Copy out the listing beneath, missing nothing.

### PROVIDED DATA
*** Begin section ***

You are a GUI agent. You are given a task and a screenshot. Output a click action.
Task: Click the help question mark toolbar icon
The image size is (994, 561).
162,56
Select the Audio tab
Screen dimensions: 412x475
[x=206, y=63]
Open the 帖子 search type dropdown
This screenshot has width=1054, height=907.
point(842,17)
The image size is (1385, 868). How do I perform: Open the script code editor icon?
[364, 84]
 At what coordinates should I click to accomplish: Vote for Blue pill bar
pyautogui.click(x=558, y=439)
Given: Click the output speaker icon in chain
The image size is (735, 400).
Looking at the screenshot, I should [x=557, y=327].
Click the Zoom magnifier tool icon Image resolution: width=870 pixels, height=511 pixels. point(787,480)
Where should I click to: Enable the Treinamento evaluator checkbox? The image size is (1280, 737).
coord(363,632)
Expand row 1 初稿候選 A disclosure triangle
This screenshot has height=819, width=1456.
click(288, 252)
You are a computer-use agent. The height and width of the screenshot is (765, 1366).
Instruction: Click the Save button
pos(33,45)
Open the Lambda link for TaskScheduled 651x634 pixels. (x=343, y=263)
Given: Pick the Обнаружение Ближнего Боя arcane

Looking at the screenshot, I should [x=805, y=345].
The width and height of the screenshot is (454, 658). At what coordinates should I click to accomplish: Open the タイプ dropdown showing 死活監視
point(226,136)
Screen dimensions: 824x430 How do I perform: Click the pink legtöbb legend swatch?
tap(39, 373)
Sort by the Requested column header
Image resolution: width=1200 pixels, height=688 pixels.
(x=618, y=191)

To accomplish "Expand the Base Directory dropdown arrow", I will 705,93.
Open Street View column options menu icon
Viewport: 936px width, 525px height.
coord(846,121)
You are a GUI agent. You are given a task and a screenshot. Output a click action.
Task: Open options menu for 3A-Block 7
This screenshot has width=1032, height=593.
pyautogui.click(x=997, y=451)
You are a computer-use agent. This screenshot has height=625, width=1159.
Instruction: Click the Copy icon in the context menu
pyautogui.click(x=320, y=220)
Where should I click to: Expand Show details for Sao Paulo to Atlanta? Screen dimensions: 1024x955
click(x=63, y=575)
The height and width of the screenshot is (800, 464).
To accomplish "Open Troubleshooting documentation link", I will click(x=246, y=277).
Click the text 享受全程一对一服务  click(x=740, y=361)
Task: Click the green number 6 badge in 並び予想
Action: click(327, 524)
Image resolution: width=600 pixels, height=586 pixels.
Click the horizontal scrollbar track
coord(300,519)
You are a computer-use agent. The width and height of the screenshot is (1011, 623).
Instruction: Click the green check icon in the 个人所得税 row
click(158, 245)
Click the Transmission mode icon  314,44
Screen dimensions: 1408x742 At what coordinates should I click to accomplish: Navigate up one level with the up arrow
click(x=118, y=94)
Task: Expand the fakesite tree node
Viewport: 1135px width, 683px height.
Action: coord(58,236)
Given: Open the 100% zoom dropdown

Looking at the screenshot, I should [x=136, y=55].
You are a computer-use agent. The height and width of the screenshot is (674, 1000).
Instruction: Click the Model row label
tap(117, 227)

*** End section ***

### EXERCISE RESULT
You are a GUI agent. You are given a task and a screenshot. Output a click action.
Task: Click the help question mark toolbar icon
The image size is (994, 561).
162,56
Select the Audio tab
Screen dimensions: 412x475
[x=206, y=63]
Open the 帖子 search type dropdown
This screenshot has width=1054, height=907.
point(842,17)
The image size is (1385, 868). How do I perform: Open the script code editor icon?
[364, 84]
 At what coordinates should I click to accomplish: Vote for Blue pill bar
pyautogui.click(x=558, y=439)
Given: Click the output speaker icon in chain
The image size is (735, 400).
Looking at the screenshot, I should [x=557, y=327].
Click the Zoom magnifier tool icon Image resolution: width=870 pixels, height=511 pixels. point(787,480)
Where should I click to: Enable the Treinamento evaluator checkbox? The image size is (1280, 737).
coord(363,632)
Expand row 1 初稿候選 A disclosure triangle
This screenshot has height=819, width=1456.
click(288, 252)
You are a computer-use agent. The height and width of the screenshot is (765, 1366).
Instruction: Click the Save button
pos(33,45)
Open the Lambda link for TaskScheduled 651x634 pixels. (x=343, y=263)
Given: Pick the Обнаружение Ближнего Боя arcane

Looking at the screenshot, I should [x=805, y=345].
The width and height of the screenshot is (454, 658). At what coordinates should I click to accomplish: Open the タイプ dropdown showing 死活監視
point(226,136)
Screen dimensions: 824x430 How do I perform: Click the pink legtöbb legend swatch?
tap(39, 373)
Sort by the Requested column header
Image resolution: width=1200 pixels, height=688 pixels.
(x=618, y=191)

To accomplish "Expand the Base Directory dropdown arrow", I will 705,93.
Open Street View column options menu icon
Viewport: 936px width, 525px height.
coord(846,121)
You are a GUI agent. You are given a task and a screenshot. Output a click action.
Task: Open options menu for 3A-Block 7
This screenshot has width=1032, height=593.
pyautogui.click(x=997, y=451)
You are a computer-use agent. This screenshot has height=625, width=1159.
Instruction: Click the Copy icon in the context menu
pyautogui.click(x=320, y=220)
Where should I click to: Expand Show details for Sao Paulo to Atlanta? Screen dimensions: 1024x955
click(x=63, y=575)
The height and width of the screenshot is (800, 464).
To accomplish "Open Troubleshooting documentation link", I will click(x=246, y=277).
Click the text 享受全程一对一服务  click(x=740, y=361)
Task: Click the green number 6 badge in 並び予想
Action: click(327, 524)
Image resolution: width=600 pixels, height=586 pixels.
Click the horizontal scrollbar track
coord(300,519)
You are a computer-use agent. The width and height of the screenshot is (1011, 623).
Instruction: Click the green check icon in the 个人所得税 row
click(158, 245)
Click the Transmission mode icon  314,44
Screen dimensions: 1408x742 At what coordinates should I click to accomplish: Navigate up one level with the up arrow
click(x=118, y=94)
Task: Expand the fakesite tree node
Viewport: 1135px width, 683px height.
Action: coord(58,236)
Given: Open the 100% zoom dropdown

Looking at the screenshot, I should [x=136, y=55].
You are a computer-use agent. The height and width of the screenshot is (674, 1000).
Instruction: Click the Model row label
tap(117, 227)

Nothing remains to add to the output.